▸ **Extrait fourni**:
* * * * * * *
En termes d’activité commerciale et culturelle, la ville n’est pas totalement dépouillée par sa puissante voisine lyonnaise et fait preuve d’un certain dynamisme dans divers domaines. Outre la fameuse production gantière grenobloise, ancienne et renommée, d’autres commerces s’installent et prospèrent en parallèle de cette économie. Parmi ces commerçants on trouve entre autres divers chaudronniers, miroitiers, cordonniers49 et drapiers qui composent la palette de métiers actifs au sein de la cité dauphinoise. Plus globalement la population marchande à Grenoble représentait entre 6% et 10% de la population totale, ce qui reste relativement faible, mais non négligeable50. Les activités artisanales sont aussi représentées par la plupart des industries textiles, ou bien encore les métiers du bâtiment. Dans la ville, la plupart des métiers artisanaux sont regroupés dans un quartier spécifique et mis à l’écart du quartier des parlementaires, jugés nocifs au développement de l’activité culturelle par les élites de la ville.
On trouve également une activité culturelle et intellectuelle bien présente, loin de l’image de ville pauvre et dénuée d’activité que l’on pouvait véhiculer sur Grenoble à l’époque. En effet, d’une part, l’enseignement est confié aux ordres religieux qui dispensent une éducation, même basique, à toutes les catégories de la population, afin que même les plus pauvres sachent lire et écrire. D’autre part, des cours de médecine et de chirurgie sont également dispensés à Grenoble dans des écoles spécialisées et réputées dans la région.
* * * * * * *
▸ **Enregistrements de données**:
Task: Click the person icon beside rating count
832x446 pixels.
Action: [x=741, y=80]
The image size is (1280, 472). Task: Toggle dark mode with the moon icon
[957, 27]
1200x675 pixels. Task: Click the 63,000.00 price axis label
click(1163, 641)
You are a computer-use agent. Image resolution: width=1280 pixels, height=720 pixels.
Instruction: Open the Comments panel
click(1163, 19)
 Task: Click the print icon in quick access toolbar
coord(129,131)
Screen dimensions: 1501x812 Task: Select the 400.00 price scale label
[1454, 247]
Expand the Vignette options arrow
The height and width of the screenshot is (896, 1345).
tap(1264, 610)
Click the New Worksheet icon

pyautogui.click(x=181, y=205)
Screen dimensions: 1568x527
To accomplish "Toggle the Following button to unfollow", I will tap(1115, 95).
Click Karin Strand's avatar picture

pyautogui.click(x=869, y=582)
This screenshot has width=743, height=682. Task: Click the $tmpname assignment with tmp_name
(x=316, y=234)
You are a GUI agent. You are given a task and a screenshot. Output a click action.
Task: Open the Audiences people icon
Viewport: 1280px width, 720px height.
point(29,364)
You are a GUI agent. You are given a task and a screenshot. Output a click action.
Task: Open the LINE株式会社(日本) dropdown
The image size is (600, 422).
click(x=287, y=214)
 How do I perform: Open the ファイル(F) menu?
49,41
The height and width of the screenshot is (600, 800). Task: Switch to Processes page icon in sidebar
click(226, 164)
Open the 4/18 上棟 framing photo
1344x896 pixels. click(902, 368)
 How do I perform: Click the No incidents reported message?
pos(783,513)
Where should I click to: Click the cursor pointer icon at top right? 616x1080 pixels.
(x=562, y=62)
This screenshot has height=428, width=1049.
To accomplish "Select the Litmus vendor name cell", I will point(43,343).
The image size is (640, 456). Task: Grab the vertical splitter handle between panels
* * * * * * *
▸ **Consigne A**: Recopiez le passage de l'extrait sur Grenoble qui commence aux mots « On trouve également » et s'arrête après les mots « dans la région. ».
▸ **Consigne B**: D'après l'extrait sur Grenoble, quelle part de la population totale de la ville la population marchande représentait-elle ?

▸ **Résultat A**:
On trouve également une activité culturelle et intellectuelle bien présente, loin de l’image de ville pauvre et dénuée d’activité que l’on pouvait véhiculer sur Grenoble à l’époque. En effet, d’une part, l’enseignement est confié aux ordres religieux qui dispensent une éducation, même basique, à toutes les catégories de la population, afin que même les plus pauvres sachent lire et écrire. D’autre part, des cours de médecine et de chirurgie sont également dispensés à Grenoble dans des écoles spécialisées et réputées dans la région.

▸ **Résultat B**: Entre 6 % et 10 % de la population totale.